Stored data:
____________

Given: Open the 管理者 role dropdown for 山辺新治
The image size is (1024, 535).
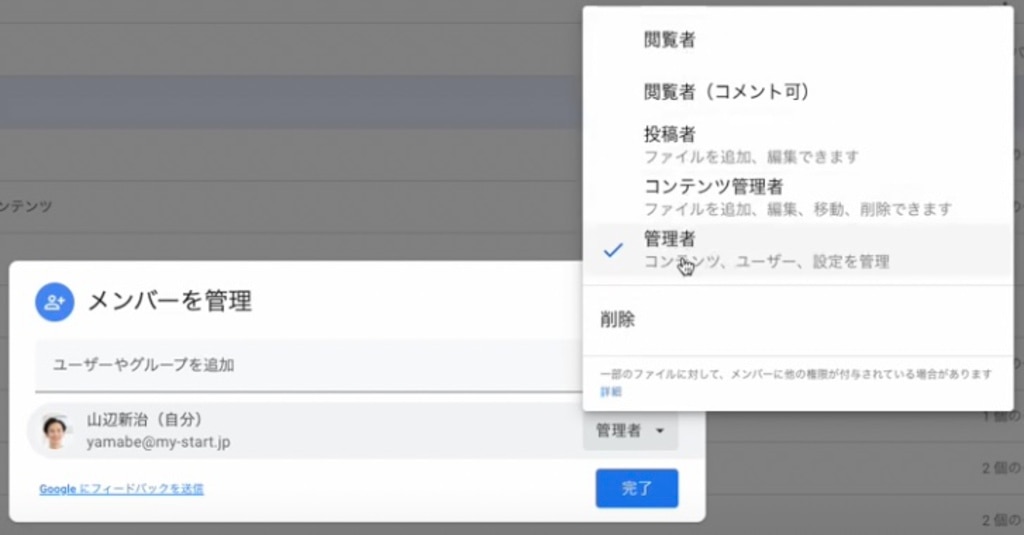Looking at the screenshot, I should [x=630, y=431].
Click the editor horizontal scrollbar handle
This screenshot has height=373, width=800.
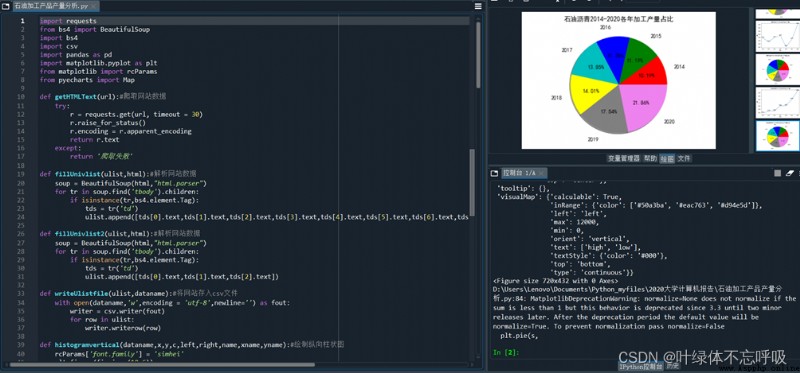162,364
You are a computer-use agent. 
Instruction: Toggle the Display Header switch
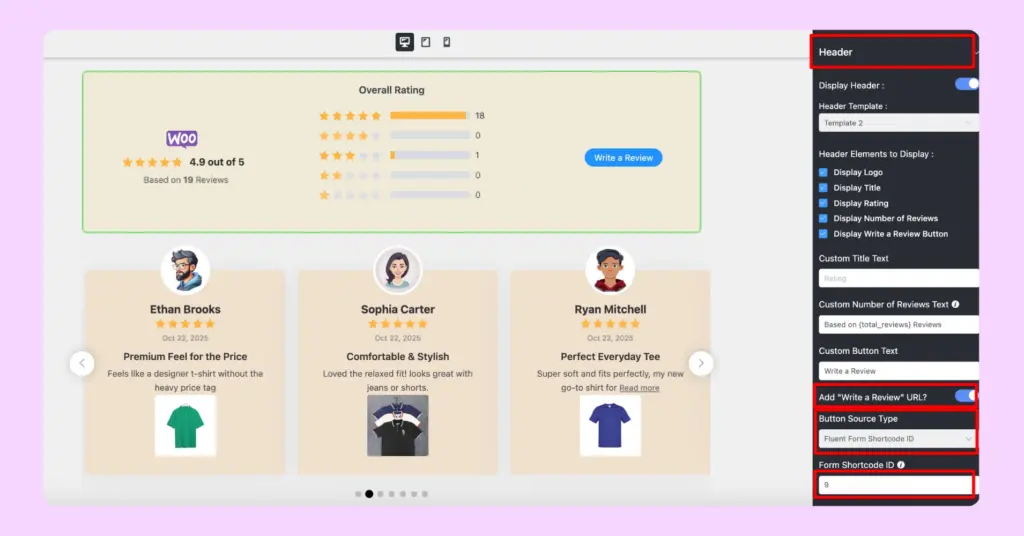pyautogui.click(x=966, y=85)
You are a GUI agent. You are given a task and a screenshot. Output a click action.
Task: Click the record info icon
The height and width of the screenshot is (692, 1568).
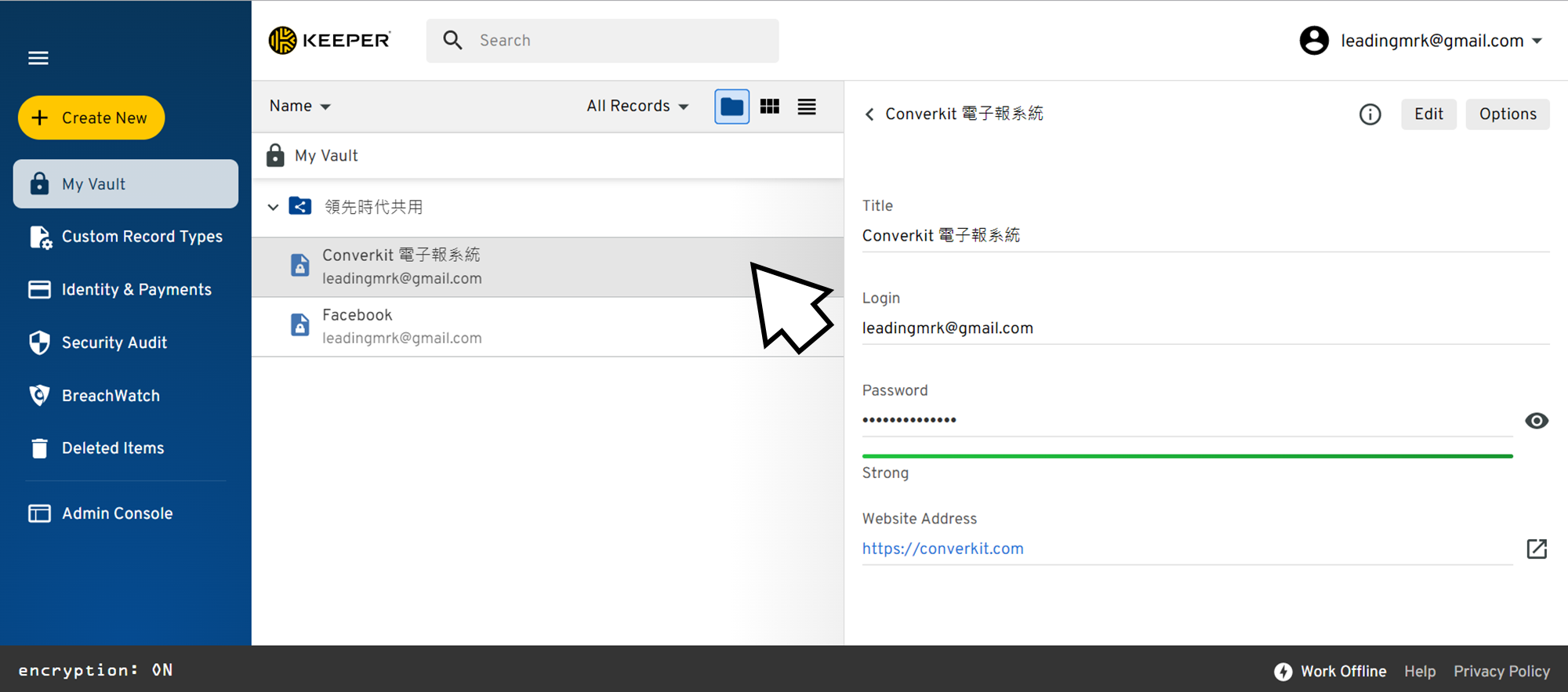click(1370, 114)
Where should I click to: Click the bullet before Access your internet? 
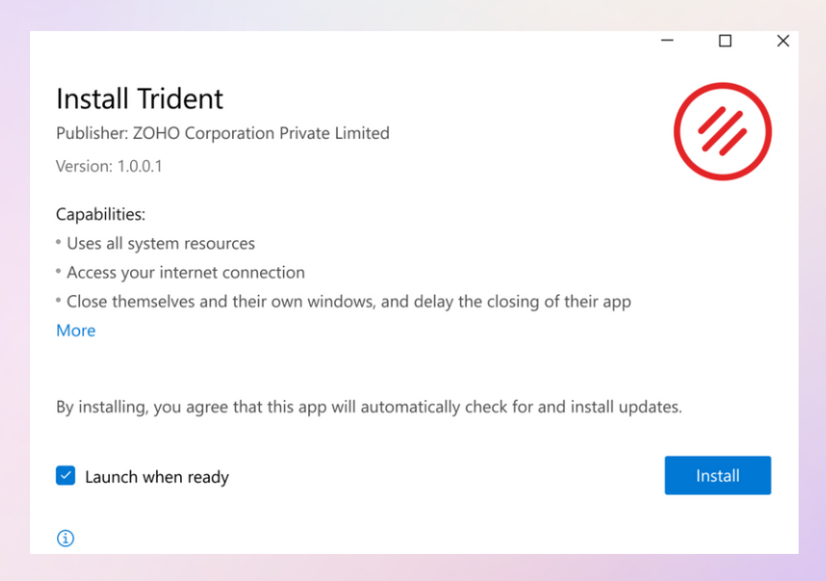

____________

Work instruction: Some of the data mentions "agent". Copy every line where it does.

Your solution:
You are a computer-use agent. 
You are a GUI agent. You are given a task and a screenshot. Output a click action.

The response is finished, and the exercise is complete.